Het nieuws sloeg me gisteren rechtstreeks in het gezicht. Als we doorgaan met nietsdoen, zullen mijn kleindochters nog beleven, dat de Zaanstreek Zaanzee gaat heten. En dat alle Zaankanters verhuizen naar de Veluwe of (in het slechtste geval) naar de Holterberg omdat je alleen daar nog de voeten droog houdt.

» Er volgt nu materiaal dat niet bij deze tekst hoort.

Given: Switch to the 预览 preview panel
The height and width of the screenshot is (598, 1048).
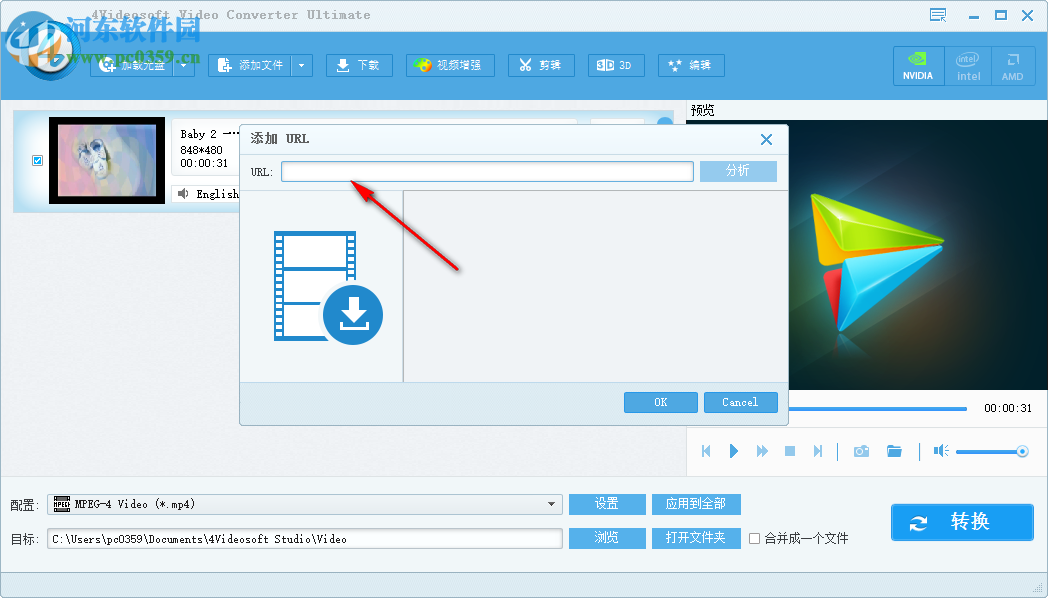Looking at the screenshot, I should [x=703, y=110].
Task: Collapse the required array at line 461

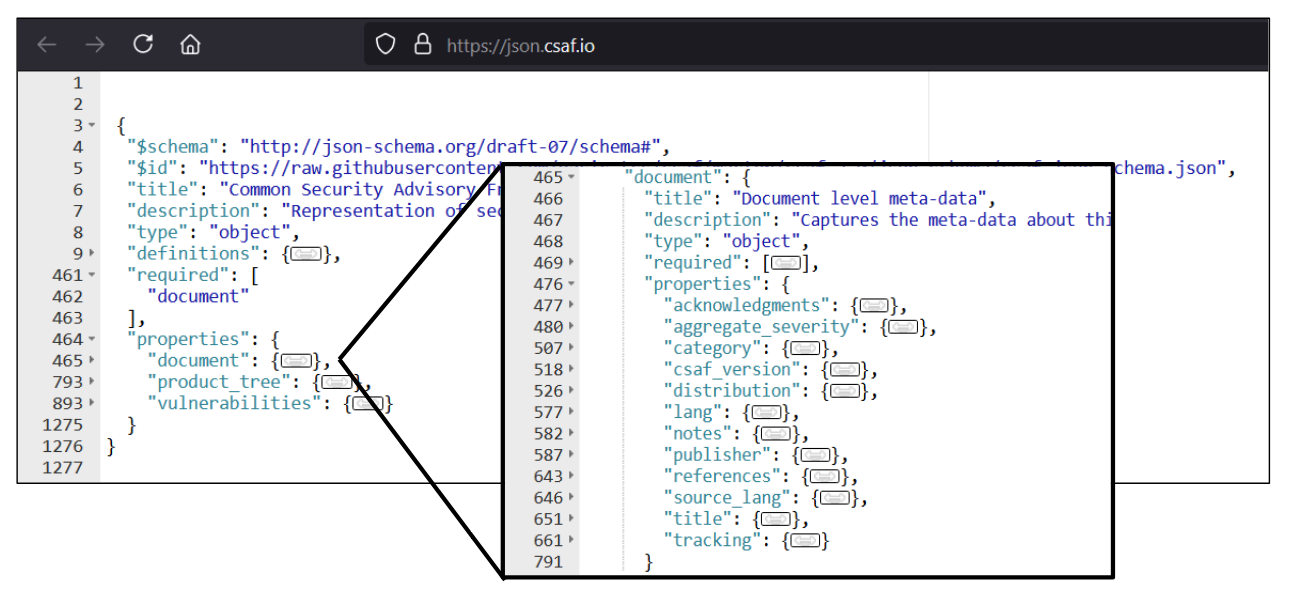Action: point(91,274)
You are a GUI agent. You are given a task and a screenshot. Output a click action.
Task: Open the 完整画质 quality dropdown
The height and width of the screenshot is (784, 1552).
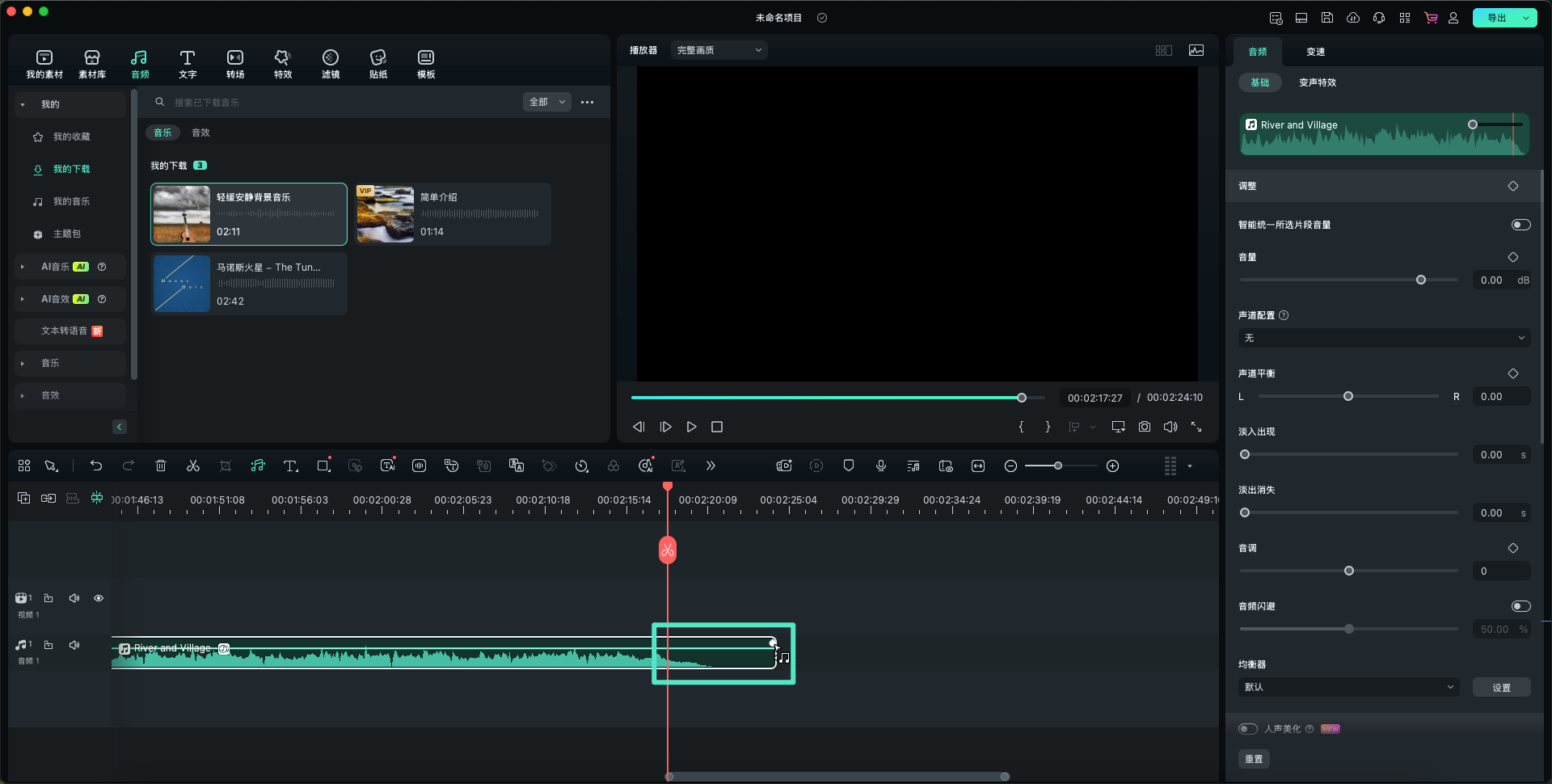719,50
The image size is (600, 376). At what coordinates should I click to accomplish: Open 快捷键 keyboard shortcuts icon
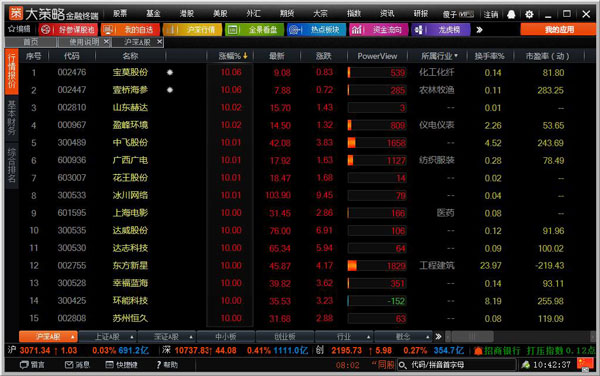coord(109,365)
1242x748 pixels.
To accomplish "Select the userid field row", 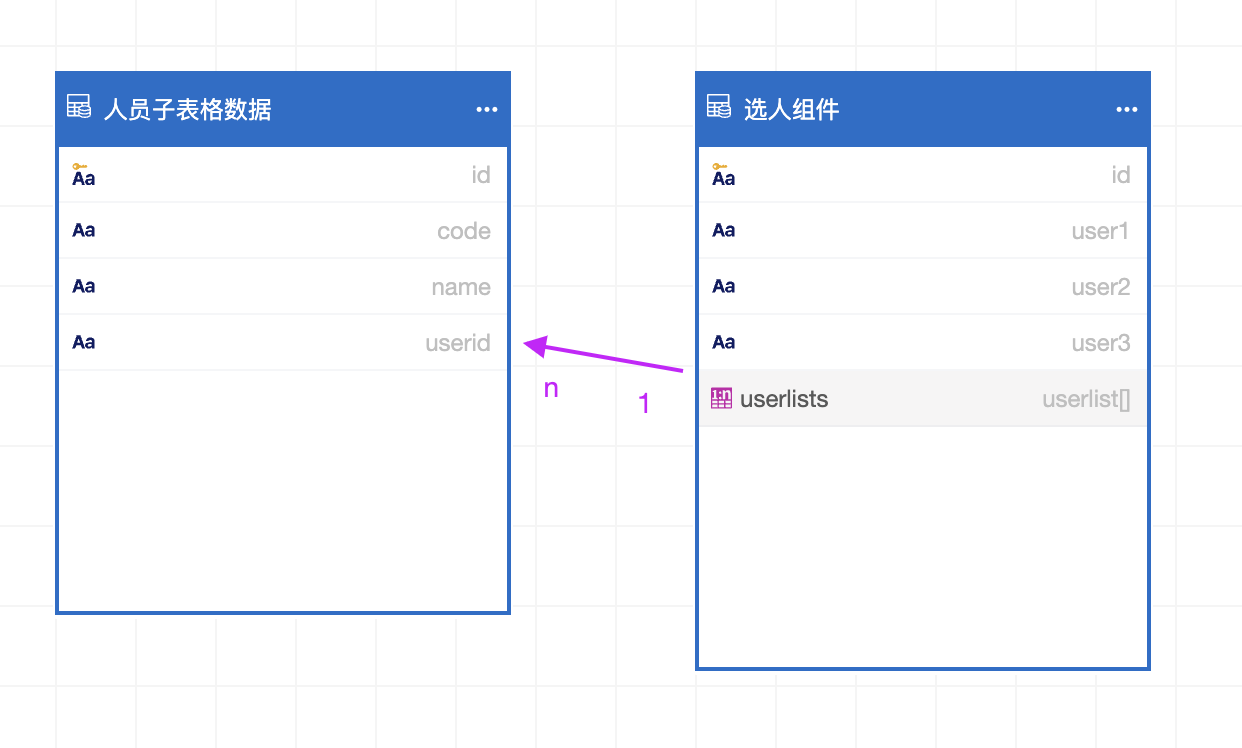I will (x=283, y=343).
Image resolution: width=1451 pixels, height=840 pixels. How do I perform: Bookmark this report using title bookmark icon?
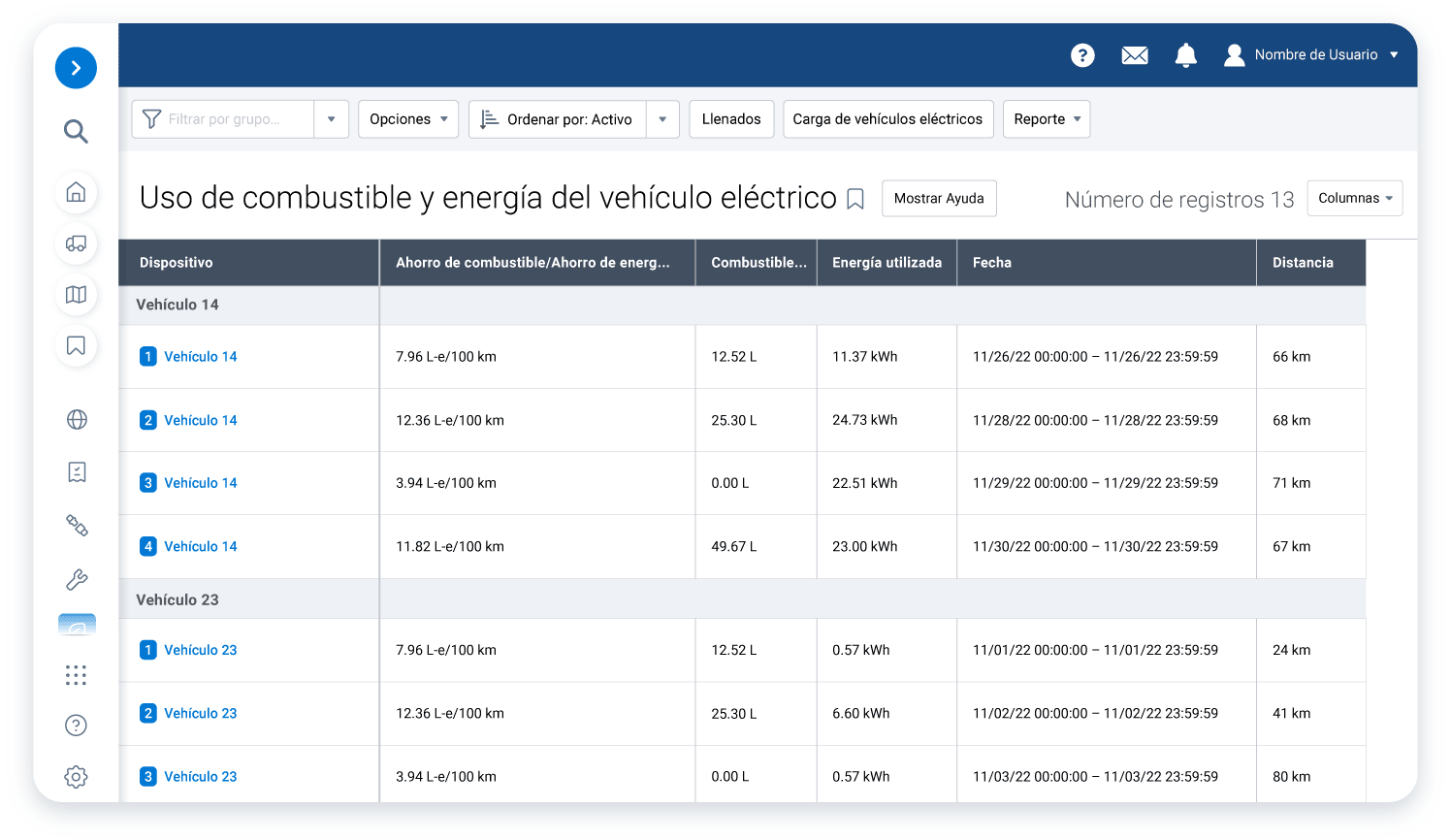[x=855, y=199]
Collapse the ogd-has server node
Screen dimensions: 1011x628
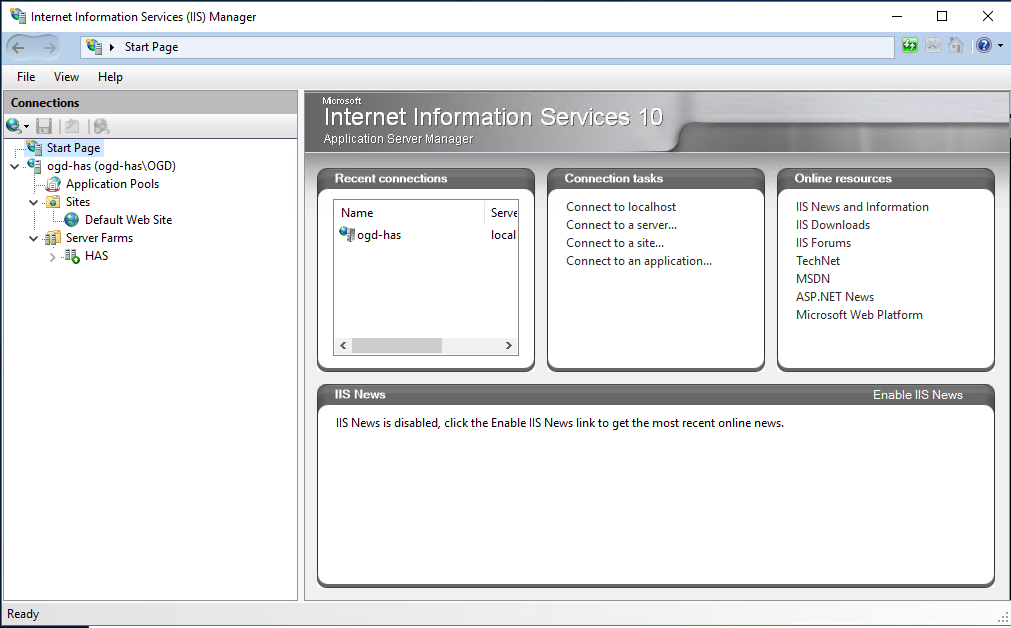click(13, 165)
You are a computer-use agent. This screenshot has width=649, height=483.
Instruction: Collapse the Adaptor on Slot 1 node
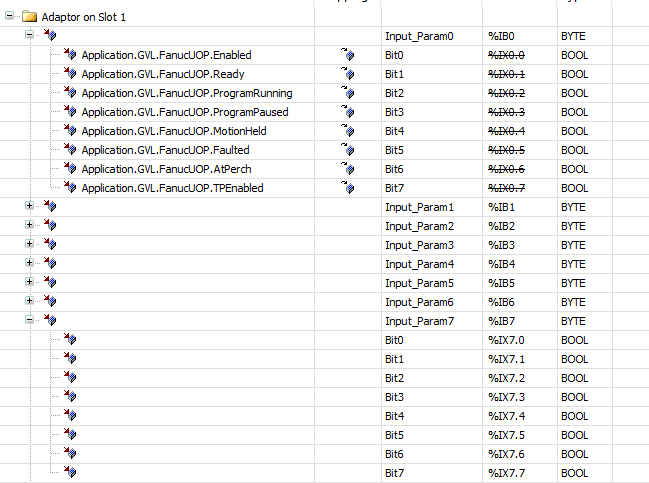click(x=10, y=17)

Het bericht las ik gisteren in Trouw: volgens het KNMI zal de zee in 2100 niet een meter, maar twintig centimeter meer zijn gestegen. En als de ijskap smelt- waar ie nu al mee bezig is- zal het grootste deel van Nederland niet eens meer bestaan. ‘Het zal mijn tijd wel uithouwen,’ hoor ik menige leeftijdsgenoot opmerken. Maar als je even stilstaat bij de oude dag van je kleinkinderen, die nu nog  in de zandbak spelen, komt de dreiging sluipenderwijs dichterbij. De weg-is-weg-foto, die Mark Vleeshakker vorige week voor de Orkaan maakte en waarop de Zuiderweg in Assendelft blank stond na een regenbui, wordt opeens een waarschuwing. Het onderschrift, ‘dat het niets bijzonders schijnt te zijn dat het gemaal Piet Engel het niet meer aankan’, moet nu aangevuld worden met een actuele tekst.

Ik ben geen doemdenker, maar ook geen opportunist. Daarom ben ik van mening dat wij burgers veel te laconiek reageren op het pappen en nathouden (geen goede uitdrukking, ik geef het toe) van onze politieke leiders. Nederland dreigt de langzaamste kameel van noord- Europa te worden, terwijl onze polders als eerste onderlopen. En die in de Zaanstreek het allereerst. Fijn weer zo’n groot Wormerbad; jammer dat we er niet naartoe kunnen, omdat ook de dijken zullen breken.

Mijn vierjarige kleindochter verzuchtte vorige week, nadat ze vier spelletjes had verloren:

‘Oma, ik heb geen mazzelkont.’

Wie het nieuwe slechte nieuws van het klimaatpanel van de Verenigde Naties, leest, zal zich ook een grote verliezer achten. We maken ons druk om dingen die er niet toe doen, en we wachten de klimaatverandering verder rustig af, terwijl onze jeugd de kelen schor schreeuwt: ‘Kom in actie!’